# [GIVEN TEXT]
# 2020 Better Half Tour Mixed Team/ Couples Tournament Schedule



## BetterHalfBassin' (Jan 11, 2020)

Hi bass anglers! We changed things up a bit for the 2020 Better Half Tour. 3 Ohio tournaments, 3 New York. Total Weight Championship for both OH and NY, plus Points Championship (4 tournaments required). Still have our Record Breaker bonuses and two Big Bass spots for each tournament, too. LOTS of ways to win while having a fun day out on the water. Here is the schedule:
Saturday, May 9th - Lake Milton - Spring Fling
Saturday, June 20th - Chautauqua Lake - Chautauqua Clash
Saturday, July 25th - Chautauqua Lake - Weekend Getaway
Saturday, August 22nd - Mosquito Lake - Mosquito Bite
Saturday, September 12th - Chautauqua Lake - Smallie Social
Saturday, October 3rd - Portage Lakes - Fall Classic
$70 Entry, $10 Big Bass, $40 Yearly Team Membership.


----------



## BASSINONE (Oct 24, 2013)

ramp 5/9?tbx elites are at pointview,same day.


----------



## Buzzking (Feb 15, 2013)

BASSINONE said:


> ramp 5/9?tbx elites are at pointview,same day.


They will give permits to up to three tournaments a day at Lake Milton it's a fact. No one can miss everyone else no matter who is first. Welcome to Ohio's crowded waterways! (sarcasm)


----------



## BetterHalfBassin' (Jan 11, 2020)

BASSINONE said:


> ramp 5/9?tbx elites are at pointview,same day.

# [INFORMATION PROVIDED]

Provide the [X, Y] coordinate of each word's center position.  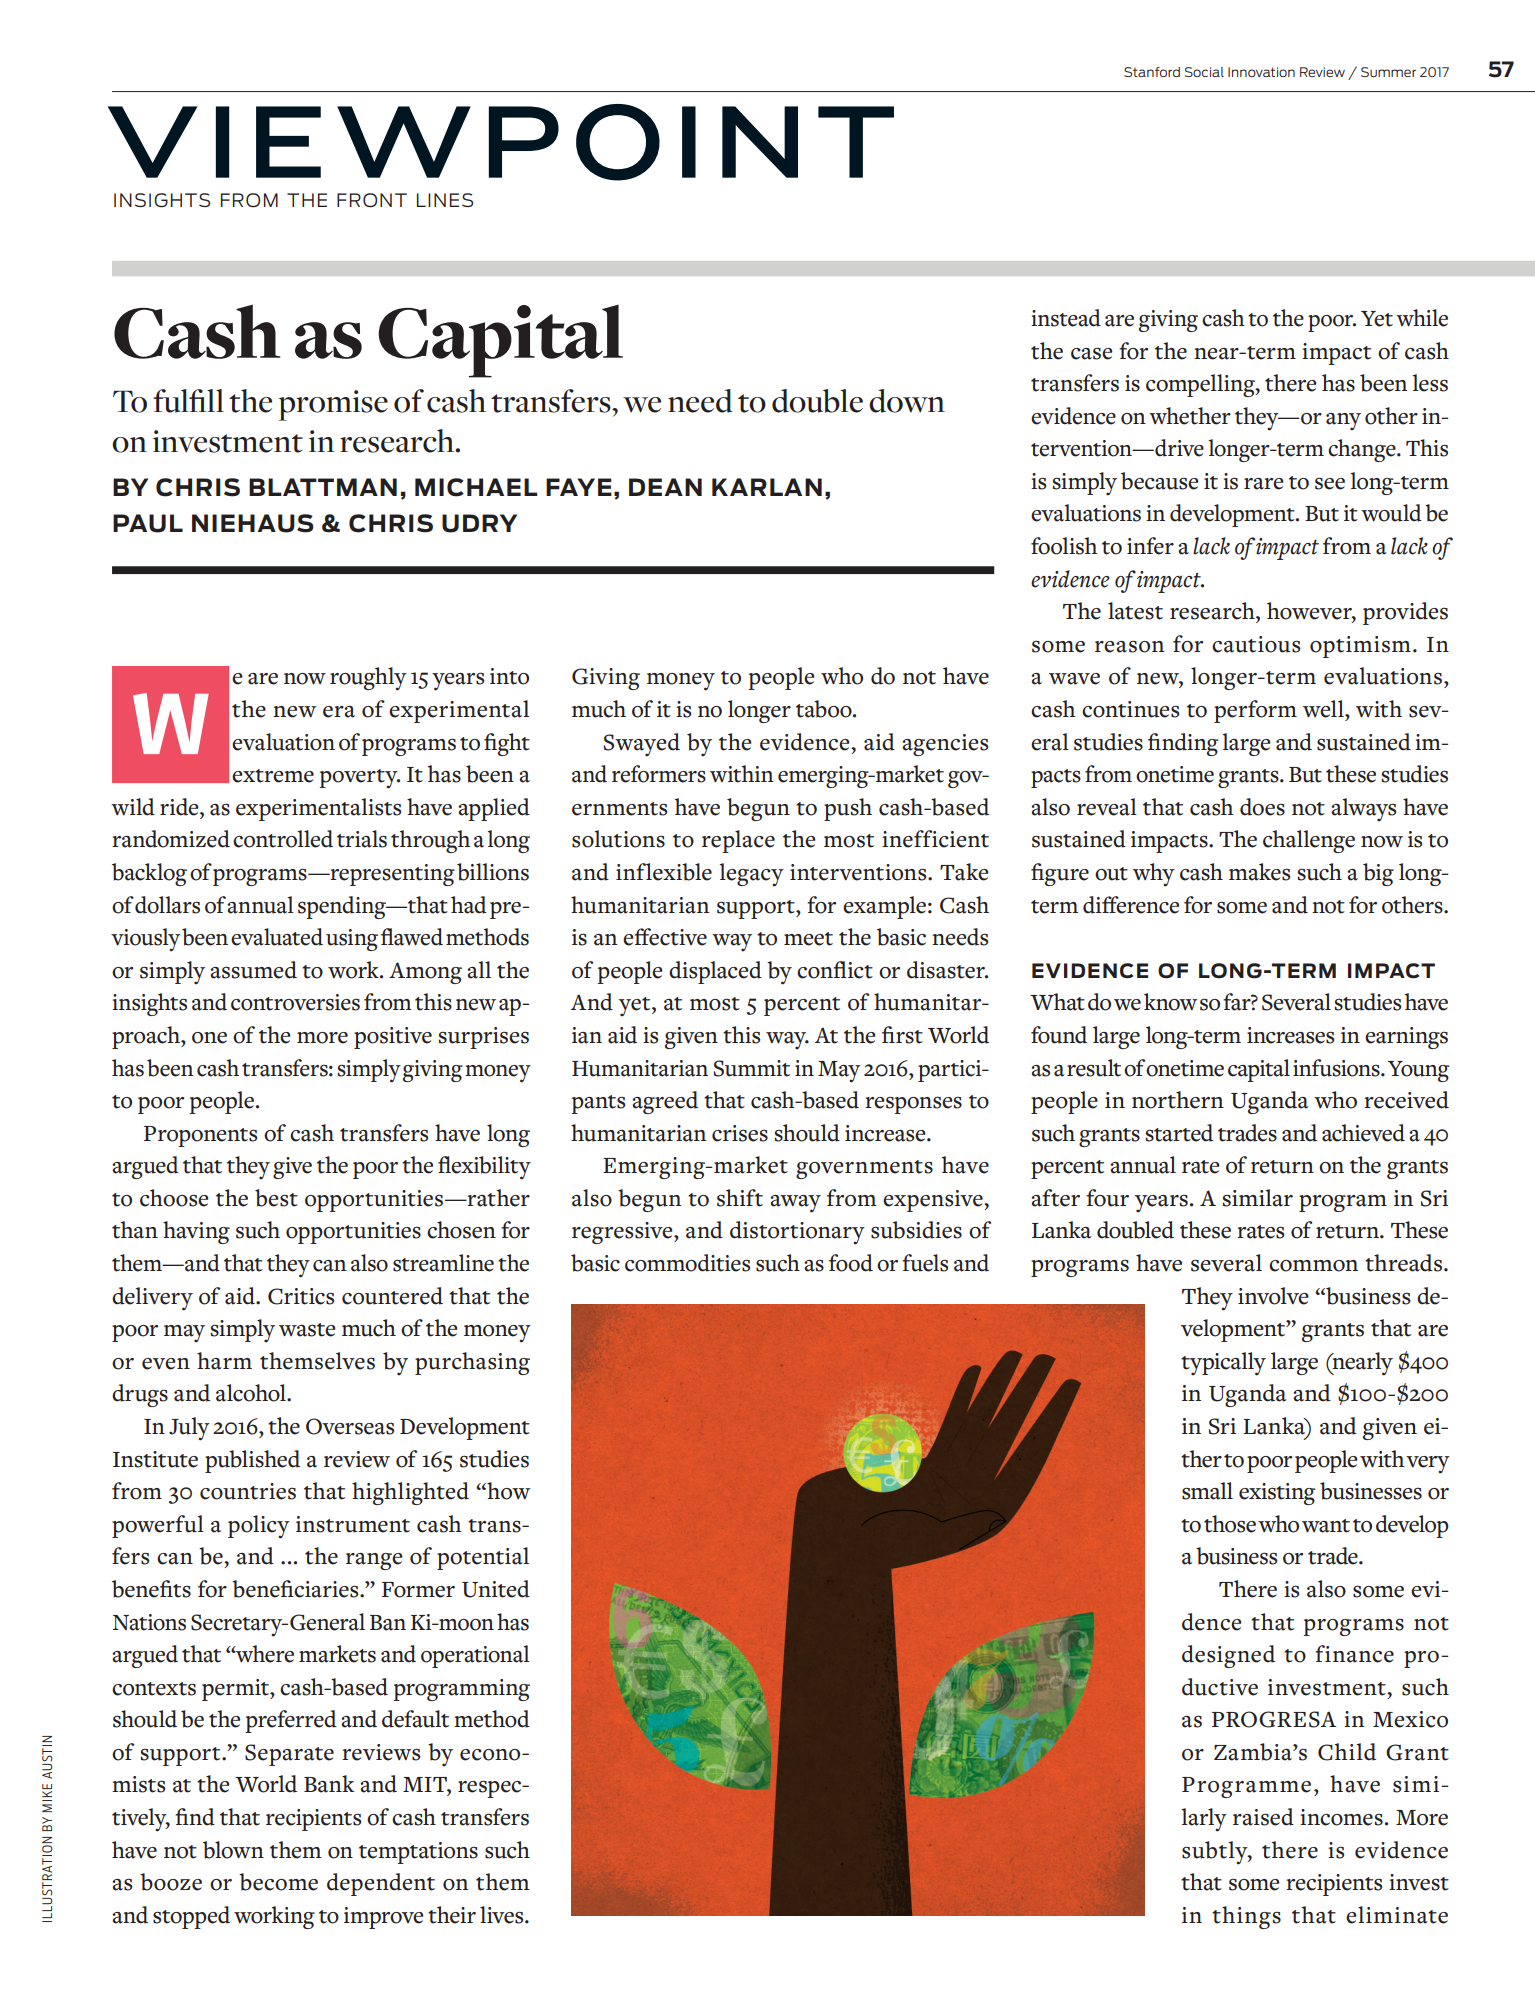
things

# [WORK TO COMPLETE]
[A] Print the fishing tournament thread from "They will give" to "crowded waterways! (sarcasm)".
[B] Proceed with the fishing tournament thread, picking up right after its last line.
The data stands apart from the fishing tournament thread and is not part of it.

# [ANSWERS FOR THE EXERCISE]
[A]
They will give permits to up to three tournaments a day at Lake Milton it's a fact. No one can miss everyone else no matter who is first. Welcome to Ohio's crowded waterways! (sarcasm)

[B]
Jersey St. ramp. Same thing happened last year. Out of my control, sorry


----------



## Buzzking (Feb 15, 2013)

I'm sure our club will be sharing lakes this year. If you do things correctly and get permits for your tournaments it is going to happen unfortunately.


----------



## BASSINONE (Oct 24, 2013)

Was not complaining,just wanted to know if both events were at the same ramp. I ran larger events for a few years, can't stop overlap. We have to many clubs, circuits for the small lakes we have here in Ohio. All well, fish on.....


----------



## lunker4141 (Apr 19, 2010)

When state parks give a permit for each ramp its bound to happen. Just have to go out and fish and try to play nice. In the end we are all out there doing something we love. Can't wait for spring!


----------



## BetterHalfBassin' (Jan 11, 2020)

Thanks, y'all - we are a laid back group that definitely will play nice if we are on the same lake!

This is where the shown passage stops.